The city of Las Cruces, New Mexico, dates back to 1849, when it was founded after being surveyed by the U.S. Army. The land on which the town sits was ceded to the United States as a result of 1848’s Treaty of Guadalupe Hidalgo, which ended the Mexican-American War (1846-1848). The city was named after three crosses that used to be located north of town.

The year 2021 marks the fiftieth anniversary of a farmers market in downtown Las Cruces. The Farmers & Crafts Market of Las Cruces, a nonprofit organization, conducts a market along seven blocks of Main Street each Wednesday and Saturday morning throughout the year. Nancy and I enjoyed visiting the vendors on Saturday, Nov. 27. There are more than a hundred vendors selling everything from fresh tomatoes (we bought some) to pistachios (we bought some) to bread (we bought some) to handcrafted pottery and glassware (we didn’t buy any; we live in a home that moves down the road at 65 MPH every couple of weeks).

There are many permanent vendors at the market, as well as a long list of temporary ones, in addition to entertainers along Main Street.

To be honest there weren’t a lot of people selling actual farm goods, but the growing season, even in southern New Mexico, is nearing its end.

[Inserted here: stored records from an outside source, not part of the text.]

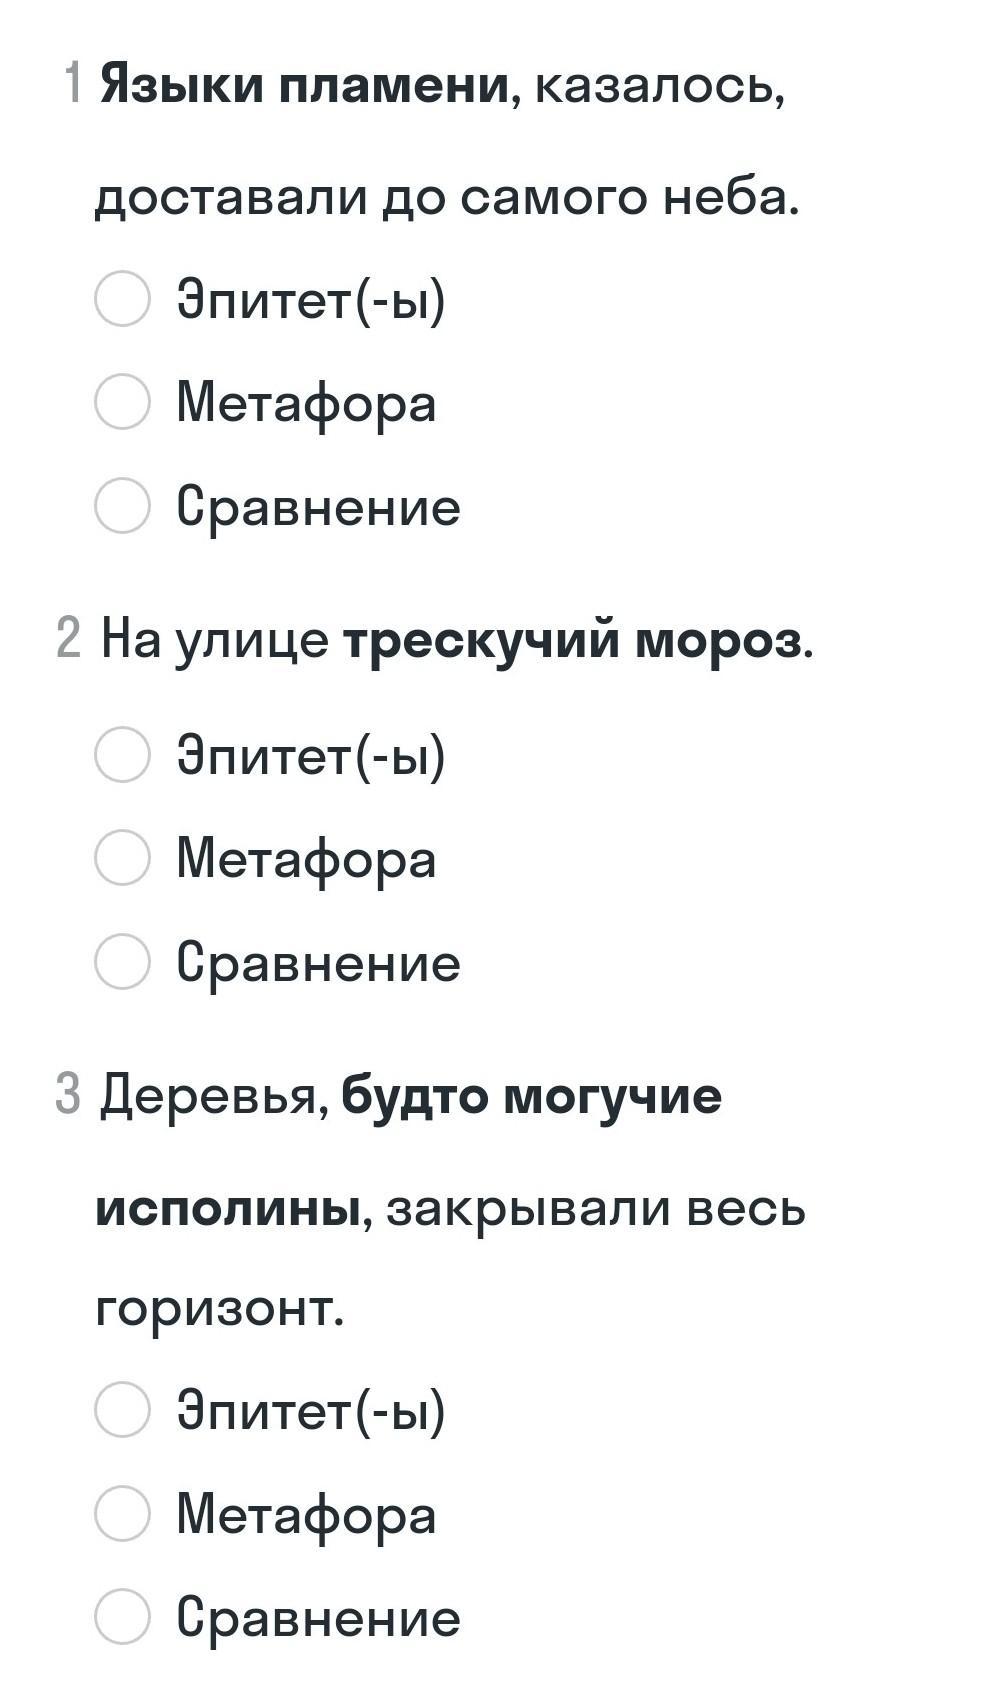Choose Эпитет(-ы) radio under трескучий мороз

click(122, 754)
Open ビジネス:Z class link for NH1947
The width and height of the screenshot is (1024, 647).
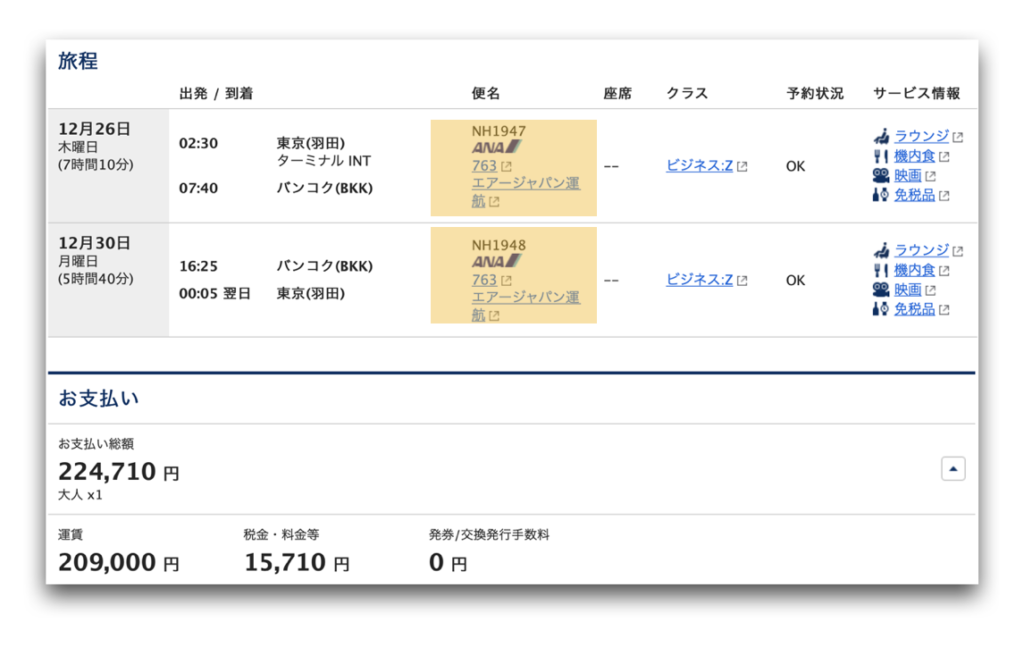coord(699,166)
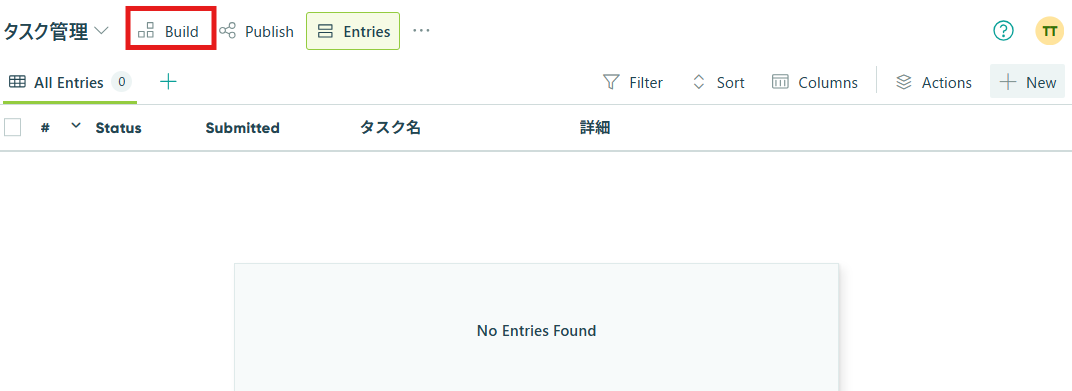Select the All Entries view tab
The height and width of the screenshot is (391, 1072).
click(69, 83)
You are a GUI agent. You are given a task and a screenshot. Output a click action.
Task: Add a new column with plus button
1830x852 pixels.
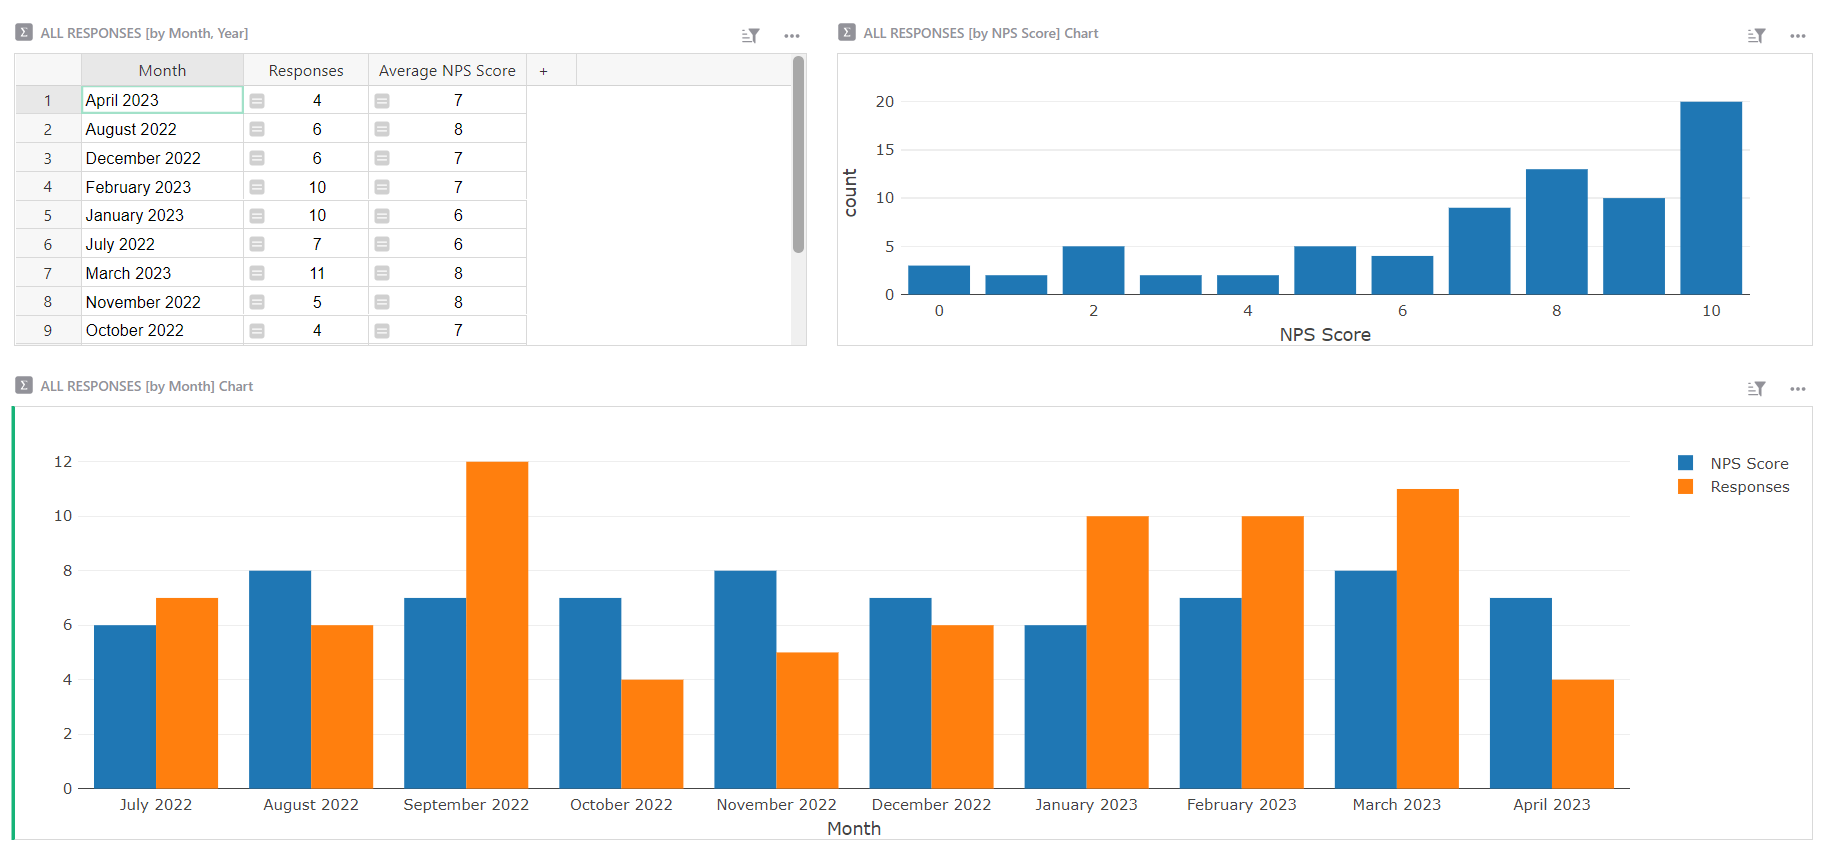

I was impressed with all of the good smells (mostly from breakfast burritos) and incredibly vibrant colors of the clothes that some of the people were wearing.

They’re doing amazing things with cacti nowadays. Nancy was buying a pound of pistachios from the out-of-focus man in the upper right when I took this photo. We returned to the market a week later, and Nancy bought another pound of pistachios! From the same man!
Chile ristras are not hard to find in New Mexico, especially at farmers markets, but they’re always fun to see. Those are the Organ Mountains in the background.
It’s always fun to see old movie theaters in downtown locations: they’re usually very ornate buildings. The Rio Grande Theatre dates to 1926 and is on the National Register of Historic Buildings. The theater (“theatre” if you’re feeling fancy) survived an urban renewal project from the late 1960s and early 1970s that destroyed many of the older buildings in downtown Las Cruces. The Rio Grande still shows movies, and had a slate of holiday-themed films on its schedule when we were there.
I don’t know when this Woolworth’s on Main Street was opened, but it’s been closed for many years and now the building serves as a church. The door handle is really, really cool, and I wonder how many ring-bedecked fingers it took to give it that wonderful wear. Nancy and I have noticed many references on billboards and business signs in Las Cruces to something called “refrigerated air.” As far as we can tell, it’s the same as air conditioning.